Written problem.
Please answer these questions about the email on Polaris credential vending below, one per line:
(a) What new AWS API does the email mention, and what does it generate?
(b) According to the quoted reply, what business does Polaris have no intention of being in?
(c) On what day and date was Adnan Hemani's message sent?

Reading passage.
══════
I may not be as categorical as Adnan about this being not broadly
acceptable (because security is a relative concept, hence why context is
important), but a major reason behind the development of credential vending
in IRC is for lakehouse administrator to make the catalog the governance
layer in terms of data access/permissions, and not to have to duplicate the
governance effort at the object storage as well. Your design seems to make
the STS layer the main access control layer instead, but you didn't say if
you were planning to leverage Polaris access control layer (or if everybody
has full access to the catalog, and ultimately final access check is done
when trying to access the data).

That said, it doesn't seem there's anything special about the token and the
way Polaris processes it for credentials vending, so why leveraging
credential vending vs having the iceberg rest client calling directly STS
instead? (same question as Adnan)

> One idea I had to prevent user to bypass Polaris authorization system
> would be for Polaris itself to issue its own JWT tokens, and when accessing
> storage, Polaris would do an internal exchange where claims from the
> inbound token (received by Polaris) would be copied over to the outbound
> token (sent to STS), after proper validation of course. Is it a scenario
> you have considered by any chance?
>
> From what I gather, Polaris has no intentions on being in the business of
> issuing JWT tokens [1]. Again, for our on-prem S3 system, we have no issue
> with users going around Polaris to access the STS and S3, this is by
> design. There is no guarantee that this feature will work for AWS/Minio
> [2], it will enable Polaris to support on-prem S3 use cases like [3],
> making it more widely available for everyone.


It may seem over engineered now because it's not a widely adopted pattern,
but I can see things are evolving: you can see many systems introducing
workload identity federation or OIDC/JWT token exchange capabilities these
days, I just noticed that AWS has introduced a new `GetWebIdentityToken`
API to generate a JWT token out of IAM credentials, and at work we have
been working on something similar to introduce zero-trust/credential less
access to remote systems. So I hope I can convince the community to adopt
such a pattern at some point...





On Fri, Dec 5, 2025 at 1:01 AM Adnan Hemani via dev <[email protected]>
wrote:

> Hi R.J.,
>
> Thanks for answering these questions.
>
> > If anything if a user going directly to the STS they’d get MORE
> permissions, which is totally fine and completely reasonable.
>
> This is not the security model that Polaris currently uses. And while in
> your use case this statement is acceptable to you, this is *not* broadly
> acceptable. To restate the above statement IOW: it is completely acceptable
> for users to skirt around Polaris authorization results and I completely
> disagree that Polaris should publicly support a feature that enables such
> behavior. I understand if Polaris' authorization is not important to your
> use case, but that is definitely not broadly the case.
══════
Data provided.
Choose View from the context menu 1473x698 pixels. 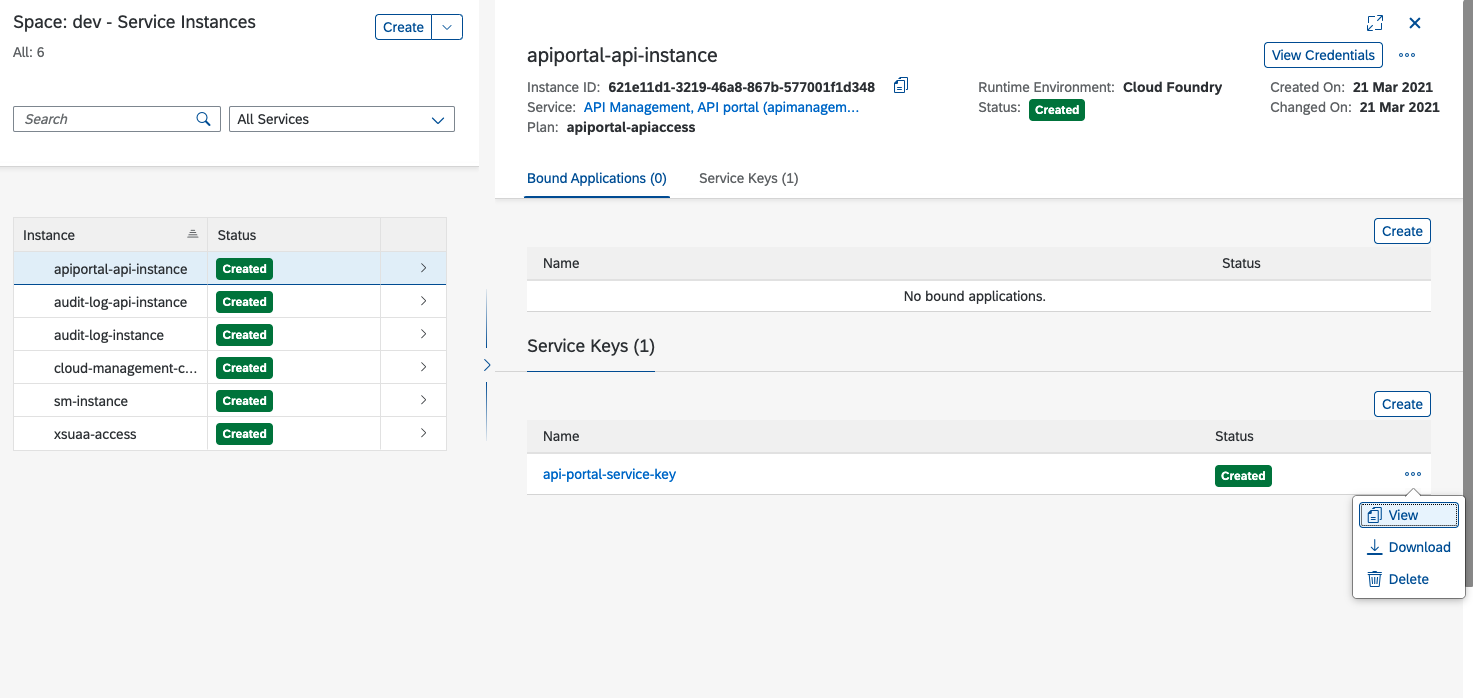(x=1403, y=515)
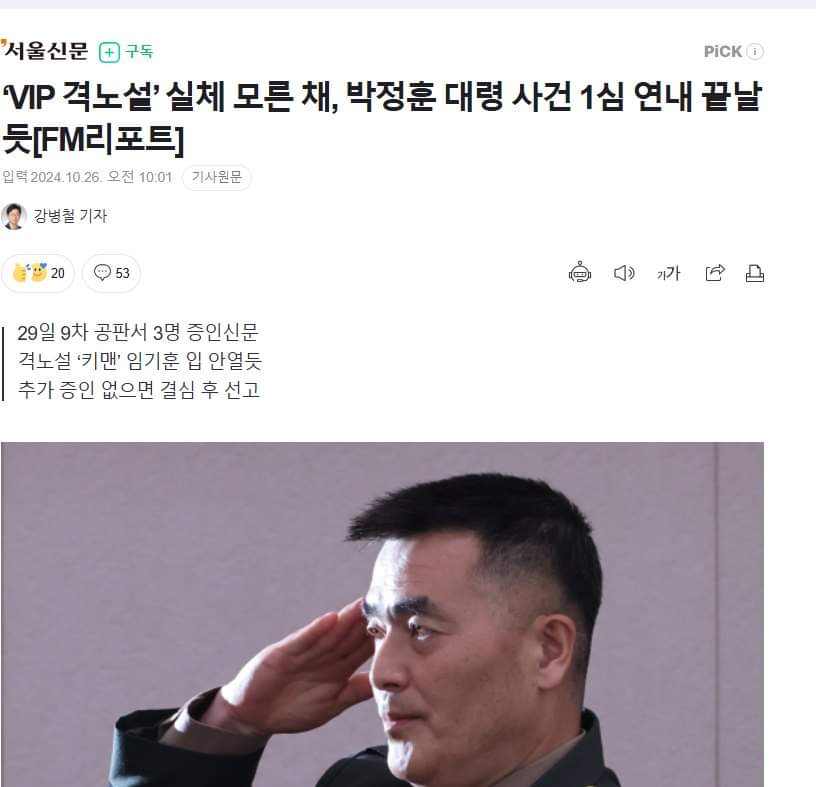The image size is (816, 787).
Task: Open the 가가 font size setting
Action: coord(668,273)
══════
Response to the task.
(a) `GetWebIdentityToken`, which generates a JWT token out of IAM credentials.
(b) Issuing JWT tokens.
(c) Friday, December 5, 2025.